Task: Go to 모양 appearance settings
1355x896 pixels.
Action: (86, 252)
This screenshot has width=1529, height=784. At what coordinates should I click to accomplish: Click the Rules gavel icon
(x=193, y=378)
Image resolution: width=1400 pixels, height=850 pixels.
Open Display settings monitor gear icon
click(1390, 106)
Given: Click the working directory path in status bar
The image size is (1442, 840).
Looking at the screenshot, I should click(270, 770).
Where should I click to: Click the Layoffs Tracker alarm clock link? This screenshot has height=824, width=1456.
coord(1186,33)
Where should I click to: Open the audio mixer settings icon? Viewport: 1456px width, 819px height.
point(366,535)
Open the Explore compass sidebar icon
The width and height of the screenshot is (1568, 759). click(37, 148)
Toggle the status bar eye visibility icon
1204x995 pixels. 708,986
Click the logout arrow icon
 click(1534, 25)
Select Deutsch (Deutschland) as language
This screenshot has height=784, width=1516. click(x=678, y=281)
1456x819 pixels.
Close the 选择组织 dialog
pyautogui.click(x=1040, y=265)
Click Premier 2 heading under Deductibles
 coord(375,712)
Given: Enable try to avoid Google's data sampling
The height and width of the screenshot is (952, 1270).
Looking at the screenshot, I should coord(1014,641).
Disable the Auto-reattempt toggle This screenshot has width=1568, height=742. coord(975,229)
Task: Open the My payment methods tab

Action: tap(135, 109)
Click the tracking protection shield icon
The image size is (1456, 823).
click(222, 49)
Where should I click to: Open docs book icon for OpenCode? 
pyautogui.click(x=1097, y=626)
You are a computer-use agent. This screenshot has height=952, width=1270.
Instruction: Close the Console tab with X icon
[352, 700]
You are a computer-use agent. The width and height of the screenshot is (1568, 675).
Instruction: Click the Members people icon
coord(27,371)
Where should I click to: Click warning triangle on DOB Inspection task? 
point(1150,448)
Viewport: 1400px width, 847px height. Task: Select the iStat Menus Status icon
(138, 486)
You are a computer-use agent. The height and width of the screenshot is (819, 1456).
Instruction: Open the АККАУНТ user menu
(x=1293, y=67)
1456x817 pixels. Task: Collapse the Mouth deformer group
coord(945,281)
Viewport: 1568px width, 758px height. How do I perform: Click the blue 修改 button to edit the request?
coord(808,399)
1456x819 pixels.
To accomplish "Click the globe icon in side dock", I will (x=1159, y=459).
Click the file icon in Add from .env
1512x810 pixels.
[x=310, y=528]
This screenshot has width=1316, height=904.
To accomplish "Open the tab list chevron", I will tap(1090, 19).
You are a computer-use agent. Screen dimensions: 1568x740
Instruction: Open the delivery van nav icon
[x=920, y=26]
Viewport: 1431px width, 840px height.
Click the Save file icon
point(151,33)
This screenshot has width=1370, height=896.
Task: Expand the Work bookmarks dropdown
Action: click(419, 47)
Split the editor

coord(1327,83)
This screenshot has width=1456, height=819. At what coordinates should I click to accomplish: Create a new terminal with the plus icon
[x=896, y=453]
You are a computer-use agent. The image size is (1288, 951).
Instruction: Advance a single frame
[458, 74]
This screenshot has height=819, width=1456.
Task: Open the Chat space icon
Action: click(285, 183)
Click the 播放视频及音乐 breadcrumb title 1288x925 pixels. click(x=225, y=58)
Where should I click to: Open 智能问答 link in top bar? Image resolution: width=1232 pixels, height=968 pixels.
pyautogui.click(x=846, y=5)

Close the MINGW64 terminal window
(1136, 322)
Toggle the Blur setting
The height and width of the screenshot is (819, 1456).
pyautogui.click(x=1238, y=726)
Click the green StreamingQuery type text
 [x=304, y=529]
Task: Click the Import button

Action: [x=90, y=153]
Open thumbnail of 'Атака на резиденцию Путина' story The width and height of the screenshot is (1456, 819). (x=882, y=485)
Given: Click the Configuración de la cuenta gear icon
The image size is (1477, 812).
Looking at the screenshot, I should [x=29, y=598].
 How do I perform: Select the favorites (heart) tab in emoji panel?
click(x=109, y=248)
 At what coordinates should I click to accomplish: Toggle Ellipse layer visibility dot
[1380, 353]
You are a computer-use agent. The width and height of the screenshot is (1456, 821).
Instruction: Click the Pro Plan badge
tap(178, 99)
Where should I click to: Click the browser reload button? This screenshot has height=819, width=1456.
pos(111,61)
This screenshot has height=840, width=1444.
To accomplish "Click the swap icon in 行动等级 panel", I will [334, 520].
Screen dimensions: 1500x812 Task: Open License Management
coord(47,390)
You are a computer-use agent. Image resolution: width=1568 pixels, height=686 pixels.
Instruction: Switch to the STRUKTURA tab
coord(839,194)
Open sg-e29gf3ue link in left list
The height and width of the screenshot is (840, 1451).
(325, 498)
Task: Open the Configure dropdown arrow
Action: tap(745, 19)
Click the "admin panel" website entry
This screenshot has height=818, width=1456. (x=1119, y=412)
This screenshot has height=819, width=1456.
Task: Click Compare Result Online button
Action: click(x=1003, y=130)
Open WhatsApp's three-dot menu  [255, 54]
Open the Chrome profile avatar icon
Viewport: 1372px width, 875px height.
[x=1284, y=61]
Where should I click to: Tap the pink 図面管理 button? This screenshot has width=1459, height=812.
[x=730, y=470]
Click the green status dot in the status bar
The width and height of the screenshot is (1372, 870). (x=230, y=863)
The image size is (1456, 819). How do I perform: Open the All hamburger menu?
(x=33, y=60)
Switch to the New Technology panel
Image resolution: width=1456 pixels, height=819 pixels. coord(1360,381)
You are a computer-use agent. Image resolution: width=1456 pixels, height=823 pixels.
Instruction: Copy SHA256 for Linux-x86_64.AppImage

· · ·

=== Task details ===
State, as a bare number, how many lines of the material include the string "agent".

=== Result of this task ===
8